5

I want to see how many lines exist in each file that has been found using the find command.

I know I can use wc -l to find the lines number of a single file. But this does not work when piped from the output of find:

find -type f -name package.json | wc -l

This returns the count of the found files. I want to return the count of lines of each found file.

2 Answers 2

10

wc takes the list of files whose bytes/chars/words/lines to count as arguments.

When called with no argument, it reports those bytes/chars/words/lines in its stdin.
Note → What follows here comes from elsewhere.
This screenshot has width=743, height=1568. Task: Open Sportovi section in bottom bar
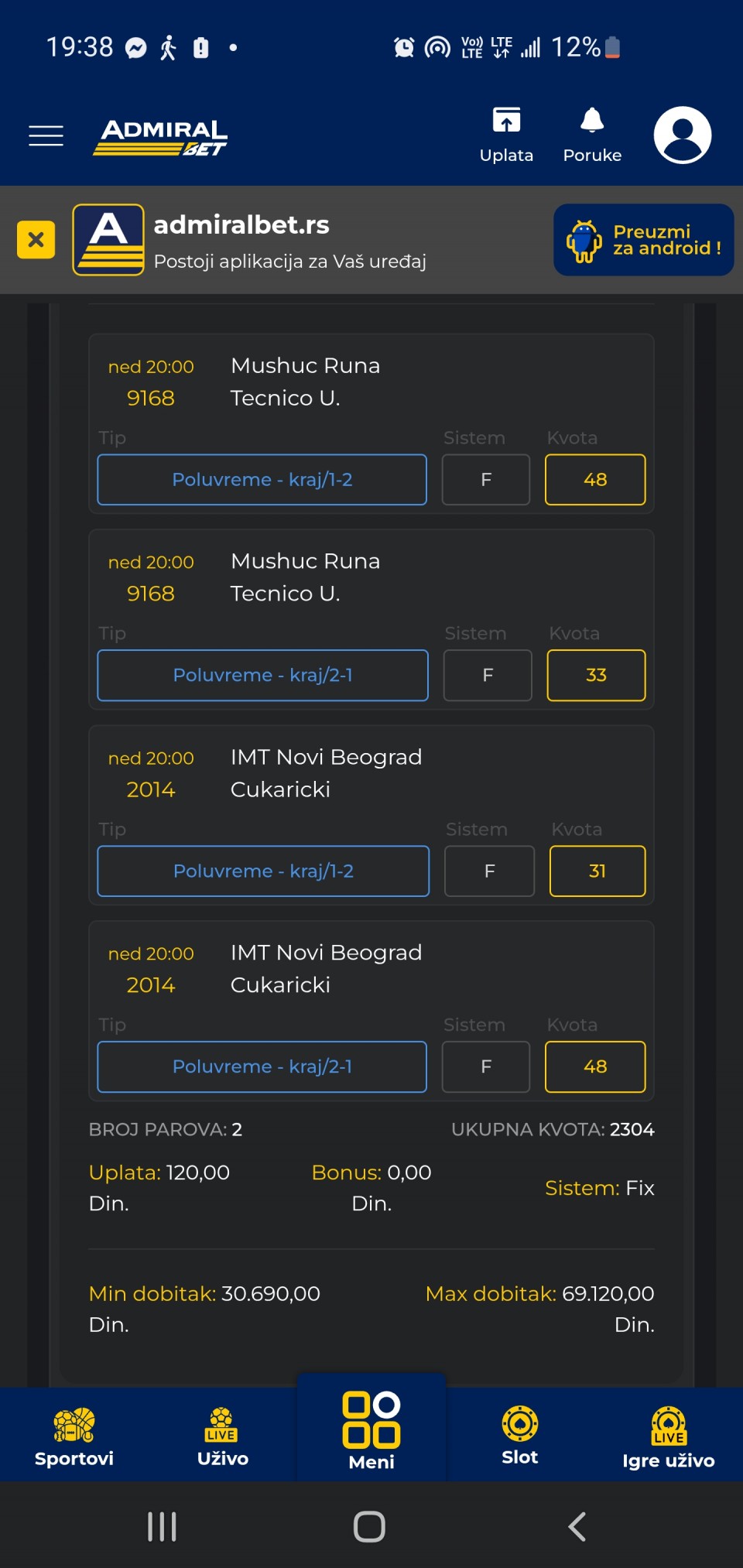coord(74,1436)
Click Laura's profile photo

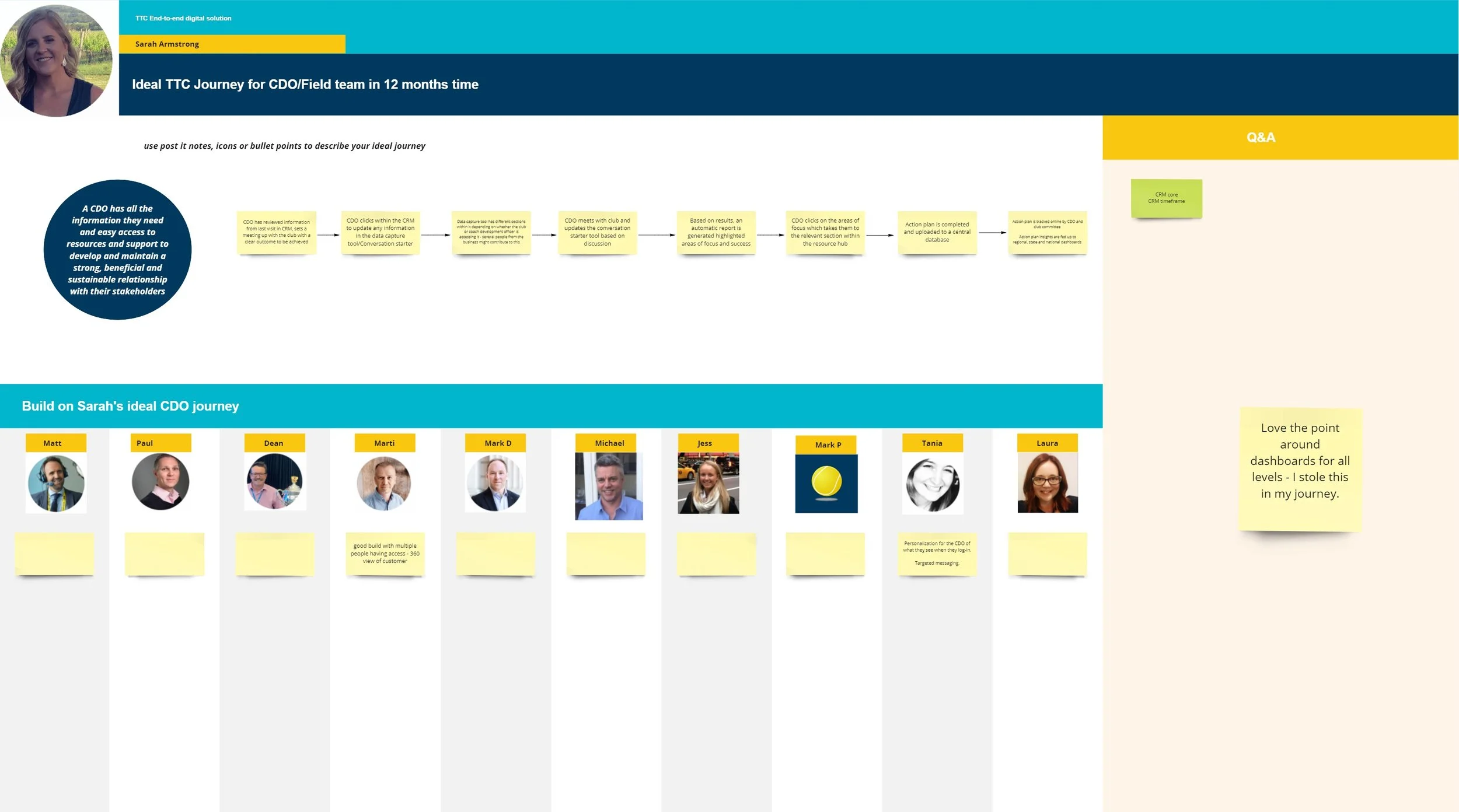click(1048, 483)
So if you're piping find to wc -l, you'll get the number of newline characters in the output of find, so that'll be the number of found files plus the number of newline characters in their paths.

The GNU implementation of wc can also take the list of files NUL-delimited from a file with the --files0-from option, where it treats - as meaning stdin (not the file called -), so you can do:

find . -name package.json -type f -print0 |
  wc -l --files0-from=-

With any standard find or wc implementation, you could get find to pass the list of file paths as arguments to wc with:

find . -name package.json -type f -exec wc -l {} +

But if there's a large number of matching files, that could end up running wc several times resulting in several occurrences of a total line.

wc prints the total line when given at least 2 files to process, so to skip the total line, you could do:

find . -name package.json -type f -exec wc -l {} ';'

Though that would be very inefficient as forking a process and executing a command for each file is quite expensive.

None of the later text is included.